The records:
^^^^

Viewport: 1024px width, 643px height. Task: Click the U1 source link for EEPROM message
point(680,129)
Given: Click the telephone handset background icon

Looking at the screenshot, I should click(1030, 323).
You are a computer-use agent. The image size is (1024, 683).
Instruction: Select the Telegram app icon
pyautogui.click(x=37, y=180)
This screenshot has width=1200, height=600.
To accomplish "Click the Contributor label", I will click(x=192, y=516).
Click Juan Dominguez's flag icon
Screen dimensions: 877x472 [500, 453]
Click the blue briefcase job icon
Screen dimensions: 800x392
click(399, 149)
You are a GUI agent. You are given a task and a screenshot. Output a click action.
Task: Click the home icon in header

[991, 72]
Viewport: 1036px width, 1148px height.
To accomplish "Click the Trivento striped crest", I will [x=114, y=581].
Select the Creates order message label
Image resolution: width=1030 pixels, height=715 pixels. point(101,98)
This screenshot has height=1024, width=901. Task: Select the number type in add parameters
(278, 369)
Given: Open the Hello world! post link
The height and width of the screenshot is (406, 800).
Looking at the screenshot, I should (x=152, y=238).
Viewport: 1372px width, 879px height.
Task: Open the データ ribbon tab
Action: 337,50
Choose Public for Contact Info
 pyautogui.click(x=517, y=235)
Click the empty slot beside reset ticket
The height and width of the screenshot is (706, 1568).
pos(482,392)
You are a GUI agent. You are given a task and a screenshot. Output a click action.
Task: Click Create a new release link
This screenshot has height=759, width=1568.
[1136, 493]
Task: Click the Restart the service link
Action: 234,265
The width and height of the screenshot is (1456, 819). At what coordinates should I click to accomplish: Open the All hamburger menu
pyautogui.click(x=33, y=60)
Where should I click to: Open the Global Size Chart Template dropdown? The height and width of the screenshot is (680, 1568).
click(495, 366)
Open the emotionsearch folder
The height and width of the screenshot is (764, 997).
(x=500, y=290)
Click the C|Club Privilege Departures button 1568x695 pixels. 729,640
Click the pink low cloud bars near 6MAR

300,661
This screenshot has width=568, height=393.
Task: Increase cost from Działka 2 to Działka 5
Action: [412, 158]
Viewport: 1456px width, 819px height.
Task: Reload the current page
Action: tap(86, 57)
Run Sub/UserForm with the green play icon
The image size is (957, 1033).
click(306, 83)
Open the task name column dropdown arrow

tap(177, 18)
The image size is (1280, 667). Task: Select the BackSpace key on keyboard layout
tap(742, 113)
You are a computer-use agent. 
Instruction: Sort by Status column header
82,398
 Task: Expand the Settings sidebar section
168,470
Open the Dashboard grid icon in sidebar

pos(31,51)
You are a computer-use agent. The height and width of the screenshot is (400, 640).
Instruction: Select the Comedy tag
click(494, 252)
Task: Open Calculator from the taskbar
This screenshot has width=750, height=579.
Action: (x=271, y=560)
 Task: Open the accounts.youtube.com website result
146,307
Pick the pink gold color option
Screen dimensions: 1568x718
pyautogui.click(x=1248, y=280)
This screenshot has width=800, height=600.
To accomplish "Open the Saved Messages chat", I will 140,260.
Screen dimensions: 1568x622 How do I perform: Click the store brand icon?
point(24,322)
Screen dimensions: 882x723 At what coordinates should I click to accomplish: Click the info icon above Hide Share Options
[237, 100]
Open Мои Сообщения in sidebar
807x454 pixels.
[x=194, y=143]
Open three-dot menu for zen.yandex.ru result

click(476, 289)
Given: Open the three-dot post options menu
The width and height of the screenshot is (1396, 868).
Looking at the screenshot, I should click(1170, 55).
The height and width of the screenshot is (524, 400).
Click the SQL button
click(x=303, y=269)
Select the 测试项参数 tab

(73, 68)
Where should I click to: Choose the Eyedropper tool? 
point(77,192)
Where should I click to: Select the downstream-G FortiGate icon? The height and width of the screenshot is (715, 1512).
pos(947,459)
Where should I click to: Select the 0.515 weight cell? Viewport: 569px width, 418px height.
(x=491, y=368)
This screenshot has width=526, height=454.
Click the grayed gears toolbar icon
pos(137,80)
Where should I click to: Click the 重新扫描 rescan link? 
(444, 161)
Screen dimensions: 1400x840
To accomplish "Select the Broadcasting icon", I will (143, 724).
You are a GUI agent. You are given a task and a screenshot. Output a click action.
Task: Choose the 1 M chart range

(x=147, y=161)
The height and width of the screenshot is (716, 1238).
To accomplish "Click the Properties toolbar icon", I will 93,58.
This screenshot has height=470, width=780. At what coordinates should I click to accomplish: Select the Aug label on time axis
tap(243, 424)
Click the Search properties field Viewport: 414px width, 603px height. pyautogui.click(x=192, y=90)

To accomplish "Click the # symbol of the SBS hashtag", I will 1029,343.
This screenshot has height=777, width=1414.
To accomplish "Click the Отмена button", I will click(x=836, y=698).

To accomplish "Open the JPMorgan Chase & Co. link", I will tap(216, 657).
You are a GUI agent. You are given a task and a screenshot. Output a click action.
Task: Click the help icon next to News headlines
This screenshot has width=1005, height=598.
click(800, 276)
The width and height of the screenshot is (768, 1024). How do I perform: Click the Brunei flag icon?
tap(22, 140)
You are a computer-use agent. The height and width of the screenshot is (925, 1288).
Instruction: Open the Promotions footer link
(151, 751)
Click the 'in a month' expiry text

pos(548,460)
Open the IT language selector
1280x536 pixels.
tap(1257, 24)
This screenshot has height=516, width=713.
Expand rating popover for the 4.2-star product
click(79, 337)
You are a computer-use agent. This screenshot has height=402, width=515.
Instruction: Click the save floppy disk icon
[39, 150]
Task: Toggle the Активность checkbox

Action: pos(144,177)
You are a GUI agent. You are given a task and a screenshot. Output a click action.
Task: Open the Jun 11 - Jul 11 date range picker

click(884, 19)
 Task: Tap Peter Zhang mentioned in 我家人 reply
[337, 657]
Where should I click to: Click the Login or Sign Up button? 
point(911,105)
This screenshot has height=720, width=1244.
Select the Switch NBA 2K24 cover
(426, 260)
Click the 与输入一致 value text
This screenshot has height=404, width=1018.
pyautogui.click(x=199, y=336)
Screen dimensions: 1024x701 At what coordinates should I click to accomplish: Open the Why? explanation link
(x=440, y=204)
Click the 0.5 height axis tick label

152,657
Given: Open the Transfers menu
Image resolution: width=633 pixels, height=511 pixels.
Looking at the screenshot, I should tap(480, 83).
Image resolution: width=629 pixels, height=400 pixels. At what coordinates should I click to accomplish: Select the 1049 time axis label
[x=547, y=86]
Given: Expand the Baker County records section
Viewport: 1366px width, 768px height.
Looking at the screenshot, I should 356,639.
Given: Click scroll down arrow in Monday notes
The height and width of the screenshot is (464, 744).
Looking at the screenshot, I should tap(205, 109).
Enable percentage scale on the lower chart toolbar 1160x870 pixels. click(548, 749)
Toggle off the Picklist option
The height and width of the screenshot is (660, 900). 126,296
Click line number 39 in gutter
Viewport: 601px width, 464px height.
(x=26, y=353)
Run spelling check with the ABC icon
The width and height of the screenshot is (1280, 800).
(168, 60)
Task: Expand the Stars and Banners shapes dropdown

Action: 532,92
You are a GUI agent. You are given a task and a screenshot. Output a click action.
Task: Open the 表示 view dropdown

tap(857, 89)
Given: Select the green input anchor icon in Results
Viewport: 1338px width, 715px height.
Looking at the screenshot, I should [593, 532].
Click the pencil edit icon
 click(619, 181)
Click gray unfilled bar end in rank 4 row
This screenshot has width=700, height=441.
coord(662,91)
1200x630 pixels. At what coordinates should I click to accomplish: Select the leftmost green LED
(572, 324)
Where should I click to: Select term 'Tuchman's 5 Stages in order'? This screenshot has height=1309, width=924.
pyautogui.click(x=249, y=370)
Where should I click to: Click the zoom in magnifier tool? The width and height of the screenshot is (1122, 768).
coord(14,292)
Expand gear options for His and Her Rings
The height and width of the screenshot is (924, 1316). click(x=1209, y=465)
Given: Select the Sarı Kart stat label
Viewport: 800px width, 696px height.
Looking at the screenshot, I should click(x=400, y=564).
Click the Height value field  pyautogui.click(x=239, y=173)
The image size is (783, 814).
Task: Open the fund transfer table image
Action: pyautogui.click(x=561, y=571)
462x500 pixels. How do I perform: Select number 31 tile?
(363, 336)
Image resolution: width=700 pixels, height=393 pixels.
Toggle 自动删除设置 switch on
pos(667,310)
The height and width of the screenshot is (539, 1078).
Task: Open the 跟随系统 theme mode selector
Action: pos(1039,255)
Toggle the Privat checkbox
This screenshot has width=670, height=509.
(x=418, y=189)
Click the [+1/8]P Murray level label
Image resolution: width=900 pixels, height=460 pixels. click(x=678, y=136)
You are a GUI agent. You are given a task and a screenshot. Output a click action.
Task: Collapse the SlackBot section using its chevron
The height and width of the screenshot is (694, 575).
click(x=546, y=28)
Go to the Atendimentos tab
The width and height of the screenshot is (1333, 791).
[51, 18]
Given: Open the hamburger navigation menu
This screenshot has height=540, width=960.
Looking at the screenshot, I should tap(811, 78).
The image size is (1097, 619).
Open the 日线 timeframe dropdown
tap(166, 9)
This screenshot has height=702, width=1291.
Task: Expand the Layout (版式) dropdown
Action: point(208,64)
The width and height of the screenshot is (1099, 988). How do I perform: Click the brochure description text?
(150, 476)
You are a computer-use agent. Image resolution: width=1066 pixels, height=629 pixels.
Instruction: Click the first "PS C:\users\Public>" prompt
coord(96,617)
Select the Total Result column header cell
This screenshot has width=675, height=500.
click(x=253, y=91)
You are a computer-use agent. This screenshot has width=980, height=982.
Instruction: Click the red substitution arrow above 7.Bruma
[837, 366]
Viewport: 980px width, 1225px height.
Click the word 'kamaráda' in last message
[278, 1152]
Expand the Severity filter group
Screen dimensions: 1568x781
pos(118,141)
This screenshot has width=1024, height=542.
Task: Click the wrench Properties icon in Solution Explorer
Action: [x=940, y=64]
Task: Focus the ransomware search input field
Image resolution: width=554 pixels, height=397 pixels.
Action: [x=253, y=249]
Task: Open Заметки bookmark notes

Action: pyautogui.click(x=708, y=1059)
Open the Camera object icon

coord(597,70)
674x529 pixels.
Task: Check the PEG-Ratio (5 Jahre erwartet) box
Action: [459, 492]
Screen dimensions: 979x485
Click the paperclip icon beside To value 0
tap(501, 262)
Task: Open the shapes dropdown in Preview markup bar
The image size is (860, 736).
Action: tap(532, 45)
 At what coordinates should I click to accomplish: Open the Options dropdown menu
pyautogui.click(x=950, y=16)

^^^^

What you need to do: Nothing but the lines from the one containing "Open the Camera object icon" through the end of the entries belongs in the answer; repeat them exactly.

Response for this exercise:
Open the Camera object icon

coord(597,70)
674x529 pixels.
Task: Check the PEG-Ratio (5 Jahre erwartet) box
Action: [459, 492]
Screen dimensions: 979x485
Click the paperclip icon beside To value 0
tap(501, 262)
Task: Open the shapes dropdown in Preview markup bar
The image size is (860, 736).
Action: tap(532, 45)
 At what coordinates should I click to accomplish: Open the Options dropdown menu
pyautogui.click(x=950, y=16)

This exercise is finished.